WORK REQUIRED:
Reproduce word for word the lines from the one containing "Select Dinas Pendidikan" through the end of the entries below, including both ends.

EXTRACTED MATERIAL:
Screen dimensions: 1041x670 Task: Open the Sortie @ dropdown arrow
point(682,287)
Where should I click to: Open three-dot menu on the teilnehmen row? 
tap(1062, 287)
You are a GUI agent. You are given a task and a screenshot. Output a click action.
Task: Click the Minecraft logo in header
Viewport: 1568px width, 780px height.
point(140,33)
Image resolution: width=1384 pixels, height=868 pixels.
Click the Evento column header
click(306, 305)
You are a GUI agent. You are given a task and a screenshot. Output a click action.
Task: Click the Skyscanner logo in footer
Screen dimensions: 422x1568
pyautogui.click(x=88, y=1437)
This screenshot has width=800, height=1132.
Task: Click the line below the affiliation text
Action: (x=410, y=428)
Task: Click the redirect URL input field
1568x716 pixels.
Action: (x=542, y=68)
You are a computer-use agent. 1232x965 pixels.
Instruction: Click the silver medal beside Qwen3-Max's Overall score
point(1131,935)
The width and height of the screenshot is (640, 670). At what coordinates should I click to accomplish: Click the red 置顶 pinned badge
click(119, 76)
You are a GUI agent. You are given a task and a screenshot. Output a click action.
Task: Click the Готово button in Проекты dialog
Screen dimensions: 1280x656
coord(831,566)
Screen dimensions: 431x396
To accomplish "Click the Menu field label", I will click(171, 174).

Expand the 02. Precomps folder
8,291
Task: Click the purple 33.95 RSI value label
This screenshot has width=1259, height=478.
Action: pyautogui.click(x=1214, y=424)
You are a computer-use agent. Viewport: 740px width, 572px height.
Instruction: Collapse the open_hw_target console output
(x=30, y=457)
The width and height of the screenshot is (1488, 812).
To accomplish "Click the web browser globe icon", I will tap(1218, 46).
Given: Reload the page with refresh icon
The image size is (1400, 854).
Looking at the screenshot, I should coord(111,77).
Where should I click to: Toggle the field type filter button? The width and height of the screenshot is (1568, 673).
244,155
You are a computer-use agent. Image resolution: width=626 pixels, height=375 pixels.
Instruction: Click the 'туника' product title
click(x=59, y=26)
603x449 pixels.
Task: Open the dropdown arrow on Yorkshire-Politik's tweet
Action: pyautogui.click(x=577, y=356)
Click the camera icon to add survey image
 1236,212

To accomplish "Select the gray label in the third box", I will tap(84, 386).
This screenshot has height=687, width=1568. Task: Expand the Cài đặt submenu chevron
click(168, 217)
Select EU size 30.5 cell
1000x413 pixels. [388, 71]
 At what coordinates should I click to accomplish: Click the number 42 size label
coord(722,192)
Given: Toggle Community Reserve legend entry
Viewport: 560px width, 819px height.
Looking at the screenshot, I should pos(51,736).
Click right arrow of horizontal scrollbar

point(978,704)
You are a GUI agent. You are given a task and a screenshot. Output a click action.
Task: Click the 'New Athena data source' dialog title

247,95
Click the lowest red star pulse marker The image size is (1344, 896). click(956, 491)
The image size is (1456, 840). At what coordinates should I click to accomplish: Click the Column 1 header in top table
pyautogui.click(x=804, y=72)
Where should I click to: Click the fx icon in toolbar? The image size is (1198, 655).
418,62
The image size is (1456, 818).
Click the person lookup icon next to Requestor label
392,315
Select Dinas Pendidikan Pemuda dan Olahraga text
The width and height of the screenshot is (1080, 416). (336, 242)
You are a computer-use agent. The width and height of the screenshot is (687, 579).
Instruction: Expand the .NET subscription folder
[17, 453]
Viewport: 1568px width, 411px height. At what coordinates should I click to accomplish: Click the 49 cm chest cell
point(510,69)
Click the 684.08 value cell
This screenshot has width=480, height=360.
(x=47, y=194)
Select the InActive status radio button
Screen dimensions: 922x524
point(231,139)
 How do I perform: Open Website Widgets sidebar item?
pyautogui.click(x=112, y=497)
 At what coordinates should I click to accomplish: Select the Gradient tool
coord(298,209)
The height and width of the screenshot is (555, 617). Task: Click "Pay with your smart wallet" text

RESULT OF THIS TASK:
Select Dinas Pendidikan Pemuda dan Olahraga text
The width and height of the screenshot is (1080, 416). (336, 242)
You are a computer-use agent. The width and height of the screenshot is (687, 579).
Instruction: Expand the .NET subscription folder
[17, 453]
Viewport: 1568px width, 411px height. At what coordinates should I click to accomplish: Click the 49 cm chest cell
point(510,69)
Click the 684.08 value cell
This screenshot has width=480, height=360.
(x=47, y=194)
Select the InActive status radio button
Screen dimensions: 922x524
point(231,139)
 How do I perform: Open Website Widgets sidebar item?
pyautogui.click(x=112, y=497)
 At what coordinates should I click to accomplish: Select the Gradient tool
coord(298,209)
The height and width of the screenshot is (555, 617). Task: Click "Pay with your smart wallet" text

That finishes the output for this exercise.